Open AccessMicrotubule-Associated Serine/Threonine Kinase-205 kDa and Fcγ Receptor Control IL-12 p40 Synthesis and NF-κB Activation
Author(s) -
Hui Zhou,
Huabao Xiong,
Hongxing Li,
Scott E. Plevy,
Paul D. Walden,
Massimo Sassaroli,
Glenn D. Prestwich,
Jay C. Unkeless
Publication year - 2004
Publication title -
the journal of immunology/the journal of immunology
Language(s) - English
Resource type - Journals
SCImago Journal Rank - 2.737
H-Index - 372
eISSN - 1550-6606
pISSN - 0022-1767
DOI - 10.4049/jimmunol.172.4.2559
Subject(s) - proinflammatory cytokine , cd80 , microbiology and biotechnology , secretion , chemistry , phosphorylation , tumor necrosis factor alpha , kinase , biology , inflammation , biochemistry , immunology , in vitro , cd40 , cytotoxic t cell
Stimulation of murine macrophages with LPS results in the coordinated activation of a set of proinflammatory cytokines and costimulatory molecules, including TNF-alpha, IL-6, IL-1, IL-8, IL-12, and CD80. Macrophage LPS-induced synthesis of IL-12 is inhibited following FcgammaR ligation; TNF-alpha secretion is unchanged.

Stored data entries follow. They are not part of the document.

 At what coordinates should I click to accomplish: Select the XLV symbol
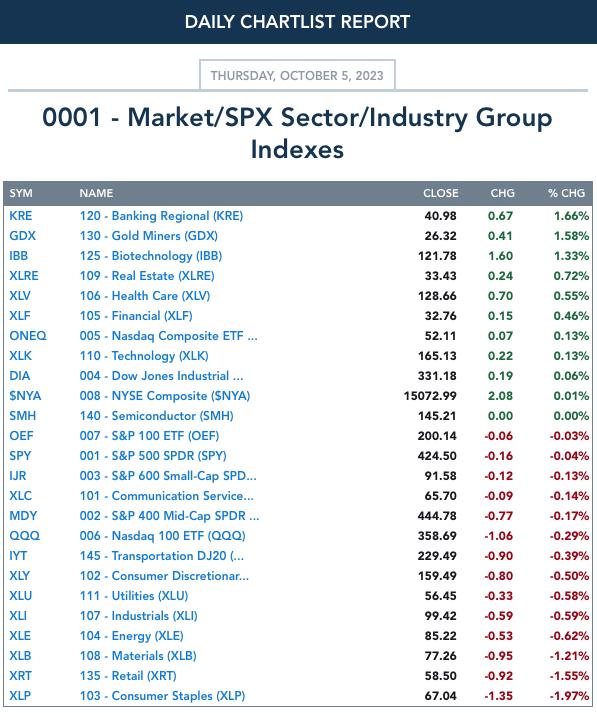[20, 296]
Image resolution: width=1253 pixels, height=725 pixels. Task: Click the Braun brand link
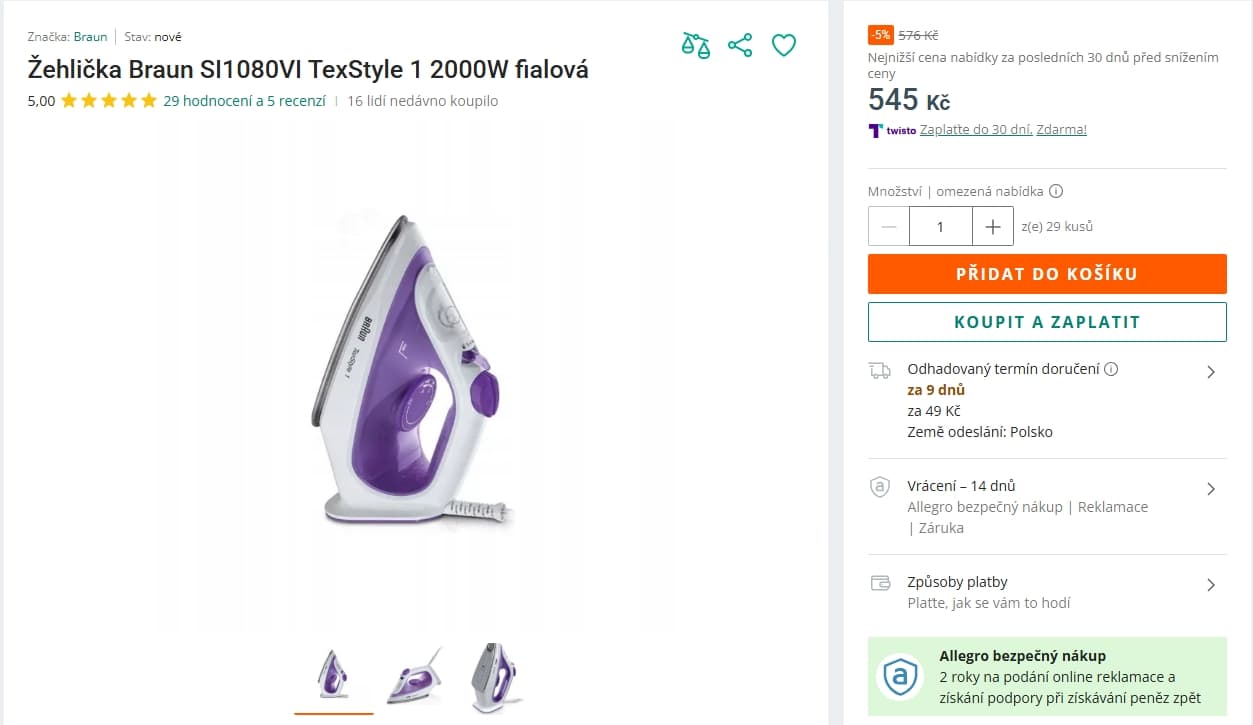[90, 37]
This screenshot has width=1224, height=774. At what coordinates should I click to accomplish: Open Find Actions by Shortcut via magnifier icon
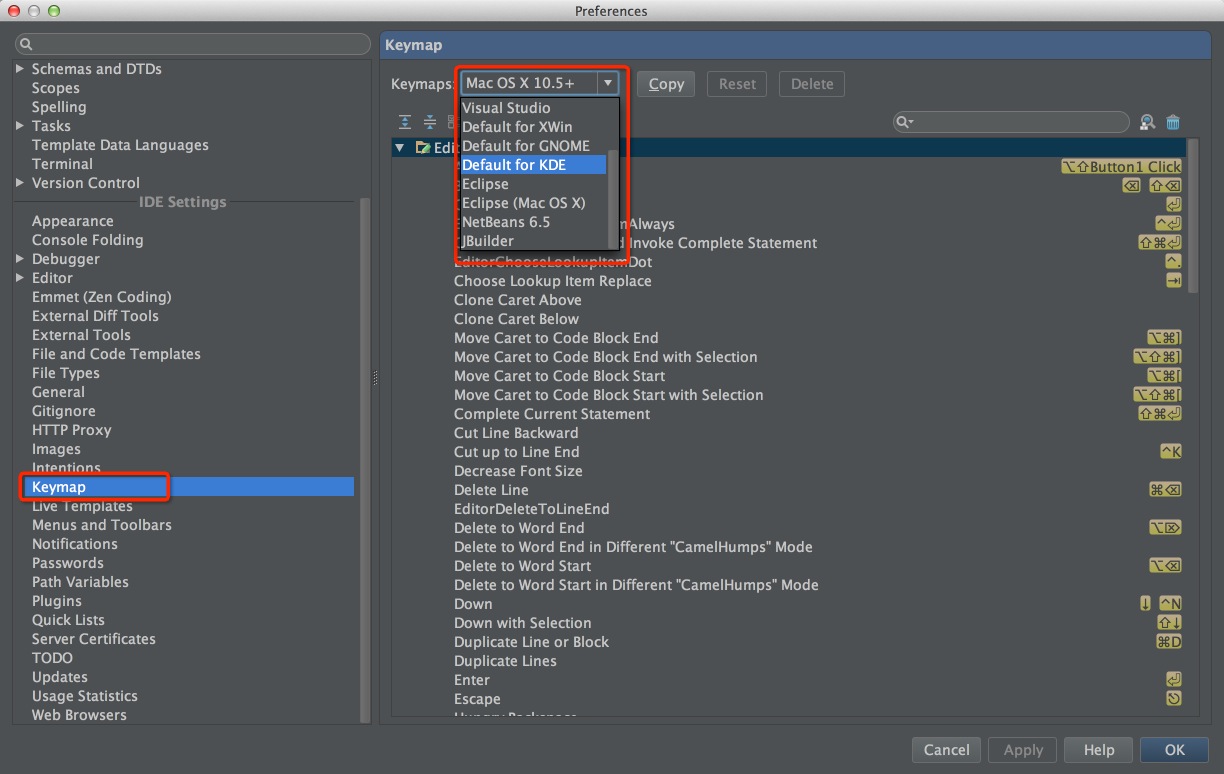click(x=1146, y=121)
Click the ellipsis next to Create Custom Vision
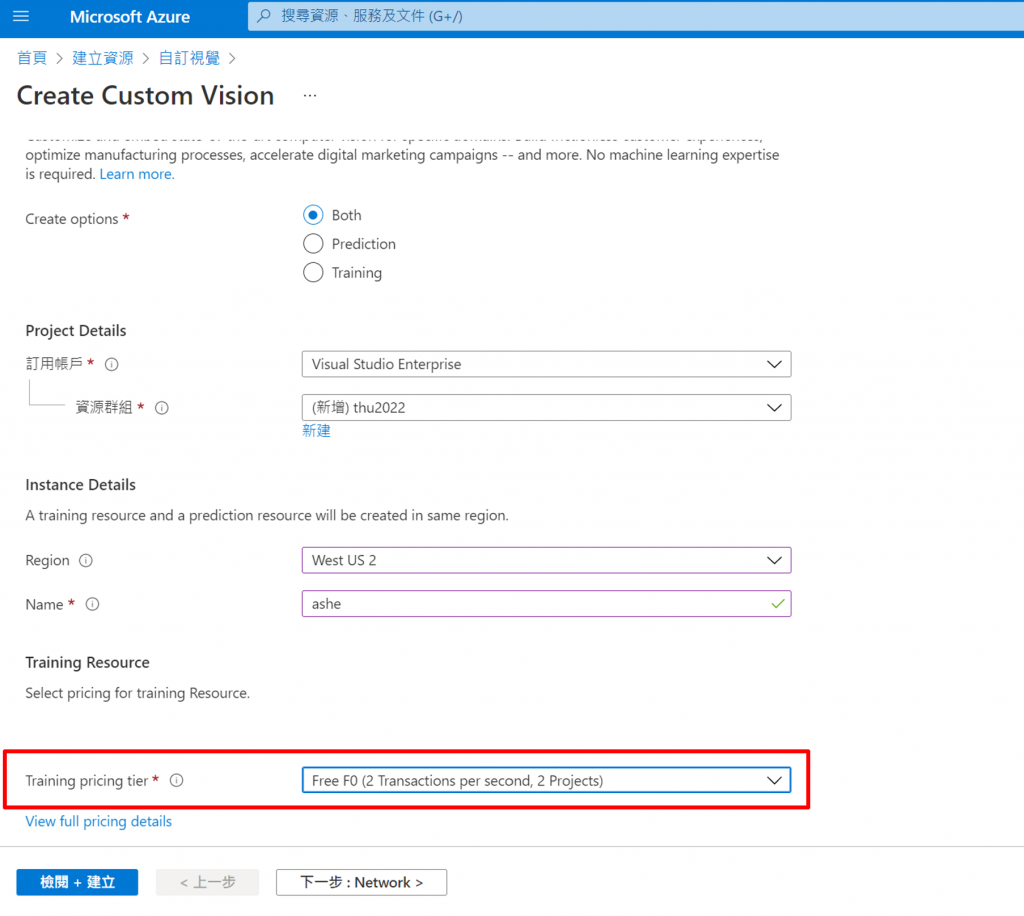The height and width of the screenshot is (916, 1024). [310, 96]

We report that microtubule-associated serine/threonine kinase-205 kDa (MAST205) is required for LPS-induced IL-12 synthesis. RNA interference-mediated suppression of MAST205 results in the inhibition of LPS-stimulated IL-12 promoter activity and IL-12 secretion, from both J774 cells and bone marrow-derived macrophages. Similarly, dominant-negative MAST205 mutants inhibit LPS-stimulated IL-12 synthesis and NF-kappaB activation, but do not affect IL-1 or TNF-alpha signaling. Finally, macrophage FcgammaR ligation regulates MAST205 by inducing the rapid ubiquitination and proteasomal degradation of the protein.